Want downtown Phoenix to “suck less”? Get money and civic leaders back downtown.

Friday Five: Moving Phoenix

As the first ballots for August’s election have been mailed out, here are five reasons why you should vote for Proposition 104 in Phoenix.

As the first ballots for August’s election have been mailed out, here are five reasons why, if you live in Phoenix, you should vote for Proposition 104. This blog also recommends returning each incumbent to their elected position as well as voting yes on all of the other propositions.

The Friday Five: Moving Phoenix (Proposition 104)It’s more than just new light rail lines. One of the common misconceptions being conveniently perpetuated by opponents of Proposition 104 is that it’s just for new METRO light rail lines within the City of Phoenix. While, certainly, those are welcome and needed, it’s more than that.
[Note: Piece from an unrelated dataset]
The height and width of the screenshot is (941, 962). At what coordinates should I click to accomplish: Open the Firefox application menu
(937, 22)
The plan expands service on city buses, accelerates repairs and improvements to roads and sidewalks, adds bicycle lanes, and enhances technology for Phoenix’s transportation system. There is something for everyone.

No, we can’t just spend this money on teachers instead. A repeated talking point by opponents of Proposition 104 is that this money could be better spent on teachers and education. Since education in Arizona is the domain of the State of Arizona, I ask: Why can’t we have both? In an op-ed opposing Proposition 104 in The Arizona Republic by Tyler Bowyer, the chair of the Republican Party of Maricopa County, Mr. Bowyer repeats this tired talking point. But given his party’s proclivity against raising taxes, I would think that if his alternate proposal were on the table, Mr. Bowyer and those using that talking point would have encouraged us to vote no on that proposal, too.
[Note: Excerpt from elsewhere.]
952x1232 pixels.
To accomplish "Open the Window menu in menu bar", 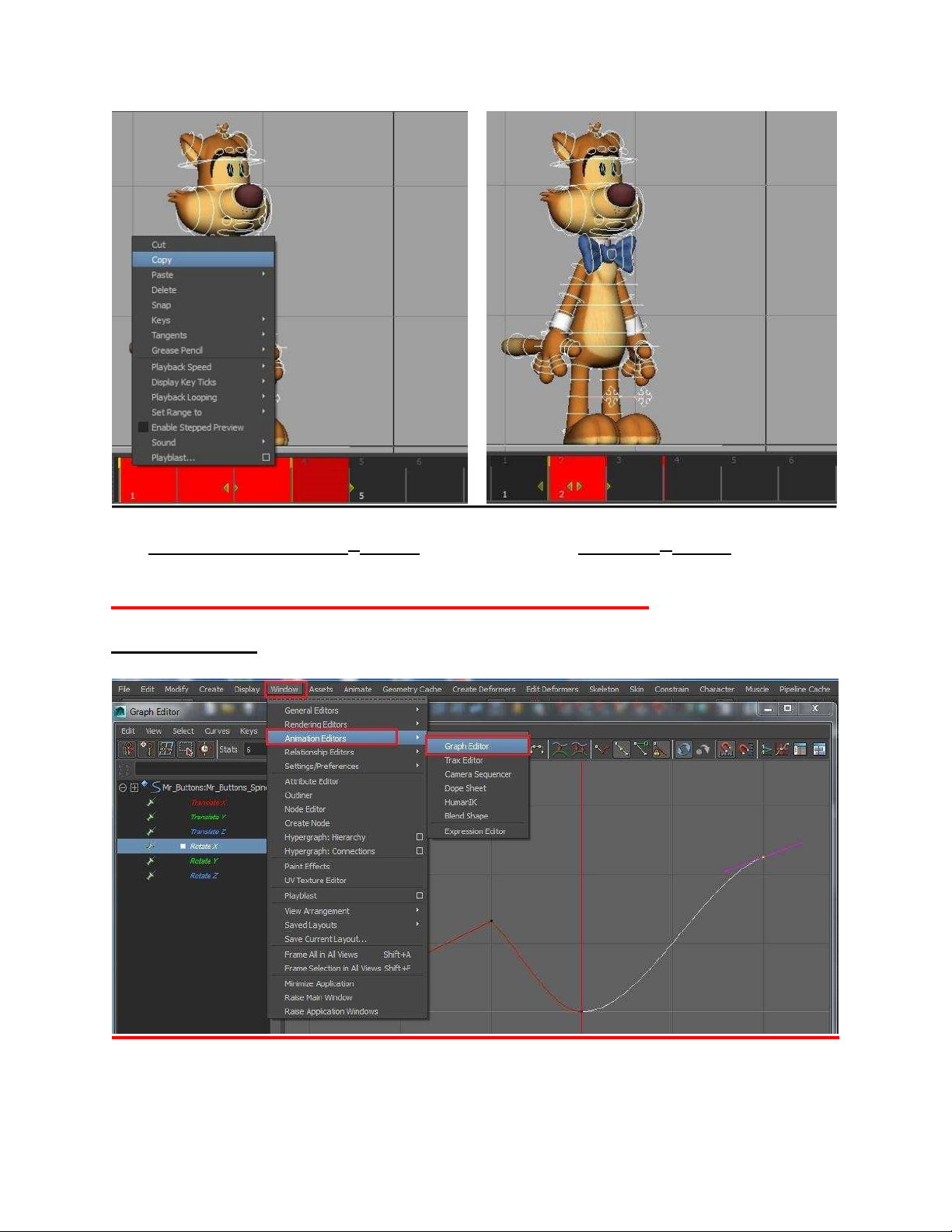I will 284,689.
As people go back to the city, our infrastructure must go back to the city. As has been documented with great regularity on this blog, there is a trend nationwide of moving back to our central cities. Some promising news came out this past week about the amount of public and private investment near the initial 20-mile line of light rail. Even amid the Great Recession, $8.2 billion in public and private investment was made near the line in 204 projects. That’s a near-sixfold return on our collective community investment. Tempe has perhaps made the most of light rail, garnering $3.4 billion in investment on their smaller section of line.

World cities require people-based transportation. If Phoenix is to be a world city, which I believe is a necessary aspiration for us to have any chance to compete in the global economy, we will need to have a transportation system in our central city that focuses on moving people around, not just private automobiles. Phoenix may have grown up and developed in the age of peak automobile; however, this gives us a chance to make quality and sensible investments in our infrastructure. As we mark the 25th anniversary of the enacting of the Americans with Disabilities Act 1990, it’s important to note that public transportation and paratransit (dial-a-ride) services, both enhanced by Proposition 104, provide a wonderful mechanism for people with disabilities to be strong contributors in the new global economy.
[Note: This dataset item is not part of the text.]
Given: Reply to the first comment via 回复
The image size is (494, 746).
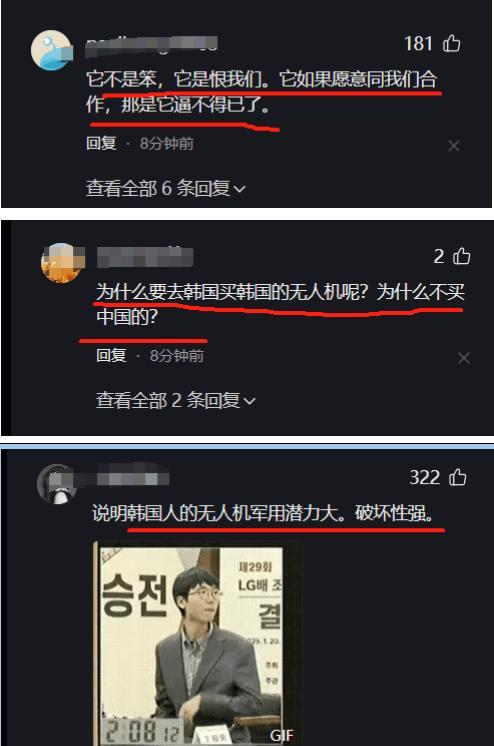Looking at the screenshot, I should coord(101,143).
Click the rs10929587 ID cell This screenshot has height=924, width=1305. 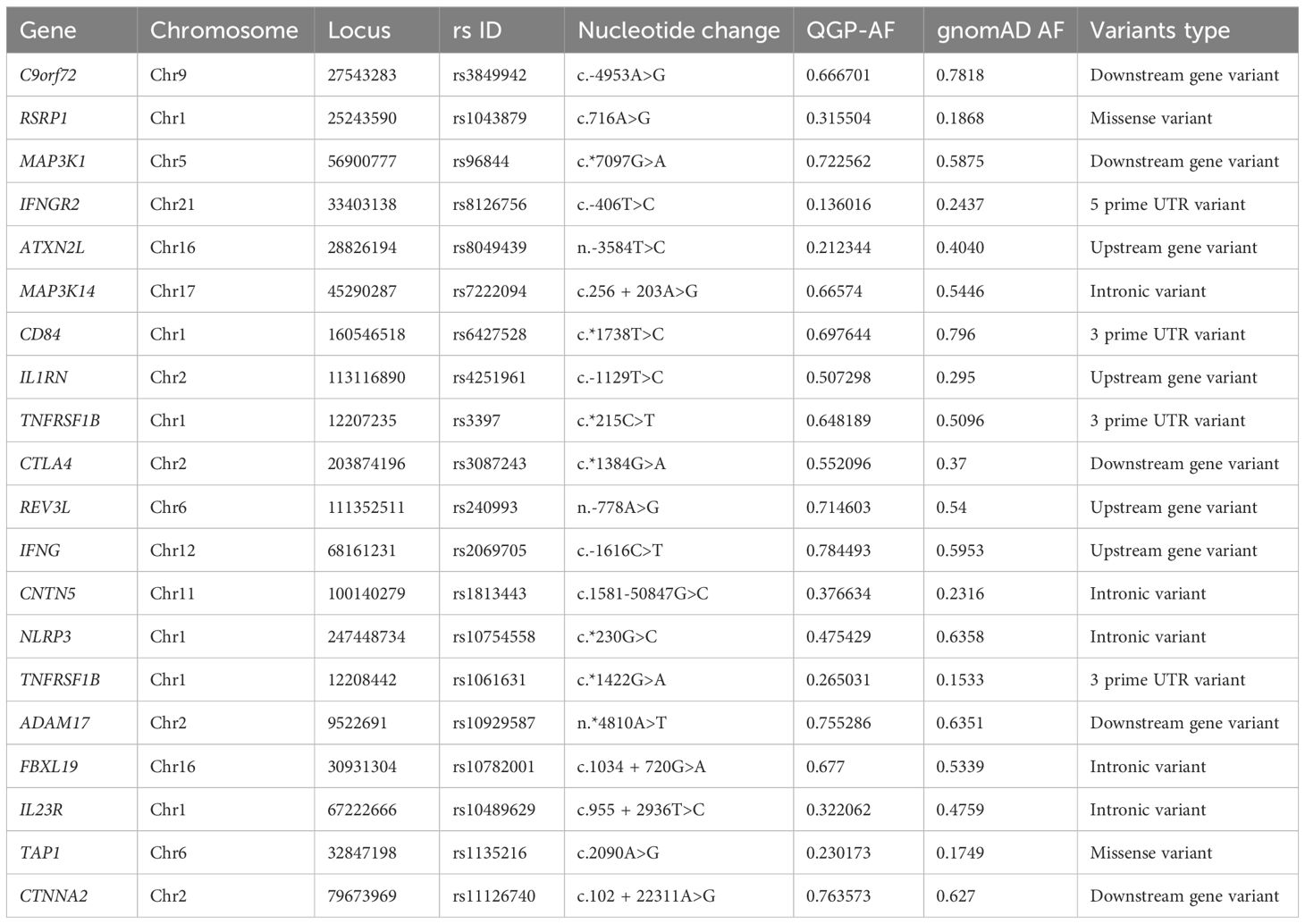coord(493,723)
This is a chance to take our future into our own hands. The City of Phoenix gets no love from our state government. In fact, they try to do things that actively harm Phoenix’s future. SB 1070 in 2010 and SB 1062 in 2014 are two bills that come to mind amid many others. So what better way is there for all Phoenicians to take our city’s future into our own hands by providing a mechanism for us to create, fund, and evaluate our own transportation system? While other big cities in other states get help in building infrastructure from their state legislatures, we in Phoenix get the ‘drop dead’ message from ours. If we want Phoenix to be a world city, then we are left to do the fundraising ourselves.

If we want Phoenix to be a world city, then we need to have a forward-thinking transportation system that seamlessly blends buses, trains, bikes, and people. Please join me in voting YES in Proposition 104.